§ **Extract provided**:

+ + + + + + +

- The T-1000 in its liquid metal form in Terminator 2: Judgment Day (1991)
- First appearance: Terminator 2: Judgment Day (1991)
- Last appearance: Mortal Kombat 1 (2023)
- Created by: James Cameron William Wisher Jr.
- Portrayed by: Robert Patrick (Terminator 2) Lee Byung-hun (Terminator Genisys)

In-universe information
- Species: Android
- Occupation: Terminator
- Manufacturer: Skynet
- Model: T-1000

= T-1000 =

Robotic antagonist in "Terminator 2: Judgment Day"

The T-1000 is a fictional machine in the Terminator franchise. The first T-1000 was the main antagonist in the 1991 film Terminator 2: Judgment Day, portrayed by Robert Patrick in what was his breakout role. Patrick briefly reprised the role for T2-3D: Battle Across Time, a 1996 theme park attraction. Another T-1000 is present in the 2015 film Terminator Genisys, a reboot of the series, with Lee Byung-hun in the role.

+ + + + + + +

§ **Given material**:

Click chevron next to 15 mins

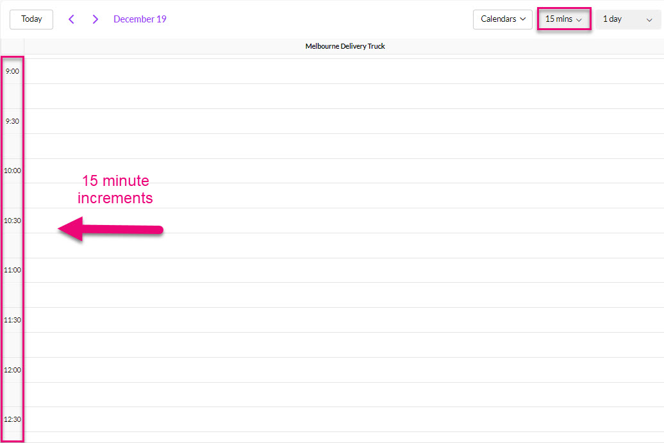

+ + + + + + +

§ **Tasks**:
1. List every person named in the T-1000 extract.
2. Reproduce word for word the part of the T-1000 extract that begins at the words "- The T-1000" and stops after "Byung-hun (Terminator Genisys)".

§ **Numbered responses**:
1. James Cameron, William Wisher Jr., Robert Patrick, Lee Byung-hun

2.
- The T-1000 in its liquid metal form in Terminator 2: Judgment Day (1991)
- First appearance: Terminator 2: Judgment Day (1991)
- Last appearance: Mortal Kombat 1 (2023)
- Created by: James Cameron William Wisher Jr.
- Portrayed by: Robert Patrick (Terminator 2) Lee Byung-hun (Terminator Genisys)